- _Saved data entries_

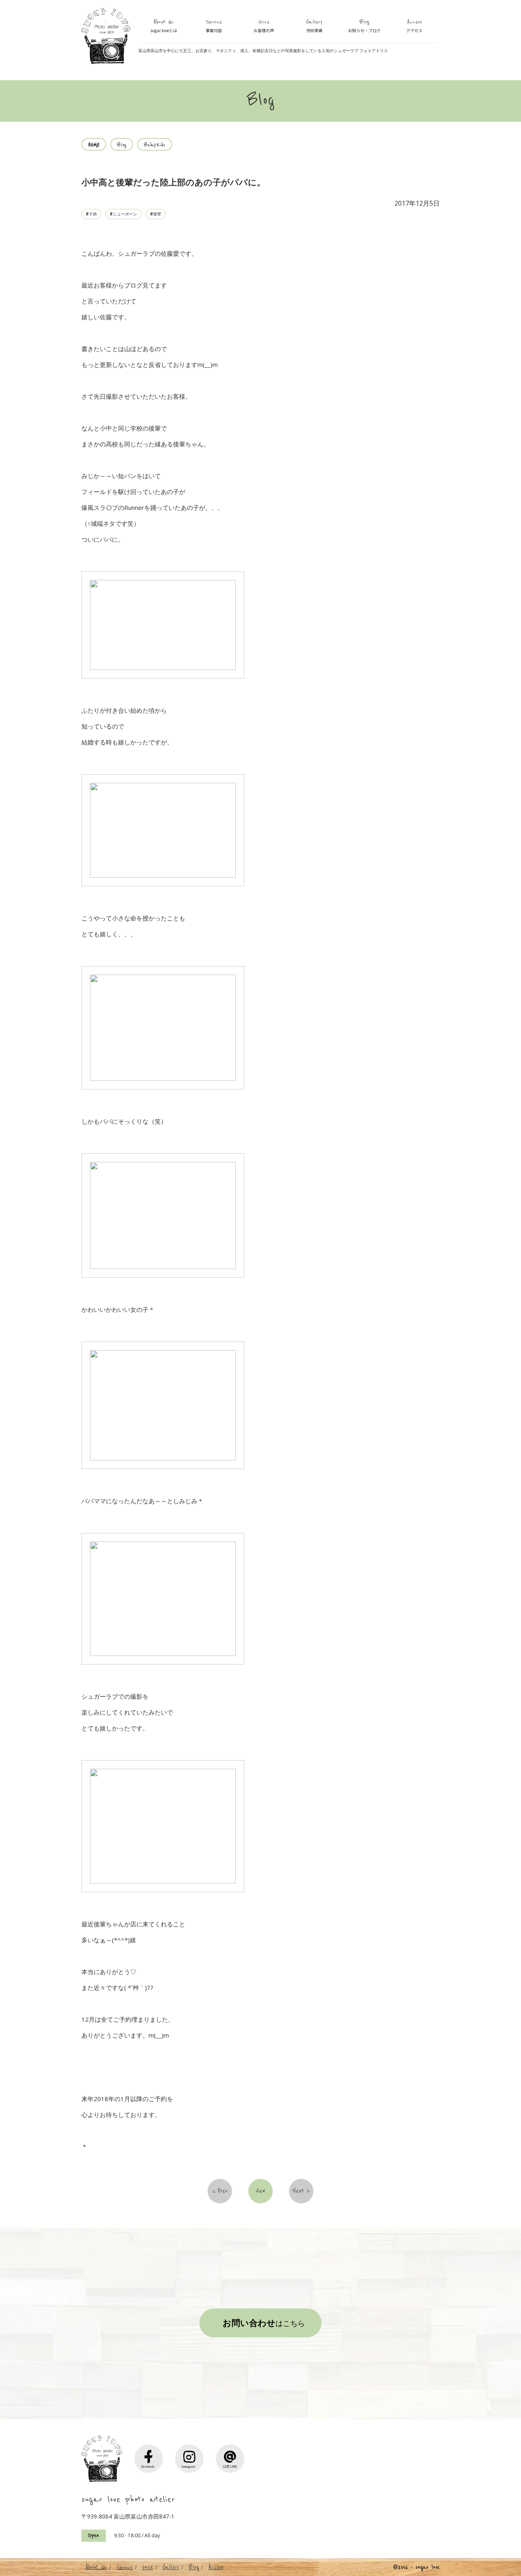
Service (214, 25)
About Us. (163, 25)
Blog (364, 25)
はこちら (264, 2322)
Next (298, 2191)
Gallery (314, 25)
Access (414, 25)
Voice (264, 25)
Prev (222, 2191)
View (260, 2191)
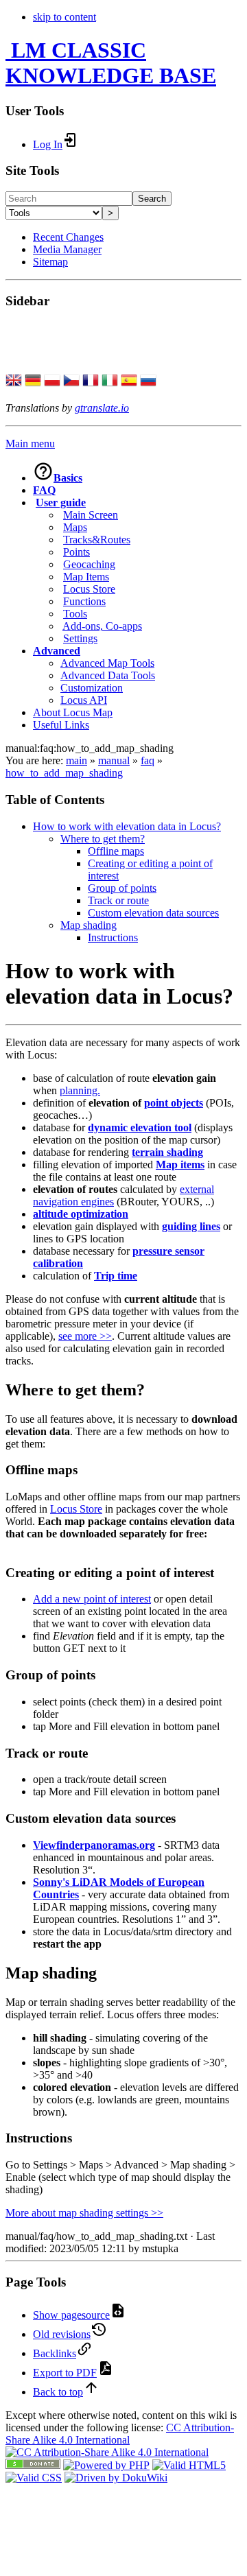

- _What is expected_
What the answer must hold: all the data above, given again exactly, without pictures.

- _Answer space_
Service (214, 25)
About Us. (163, 25)
Blog (364, 25)
はこちら (264, 2322)
Next (298, 2191)
Gallery (314, 25)
Access (414, 25)
Voice (264, 25)
Prev (222, 2191)
View (260, 2191)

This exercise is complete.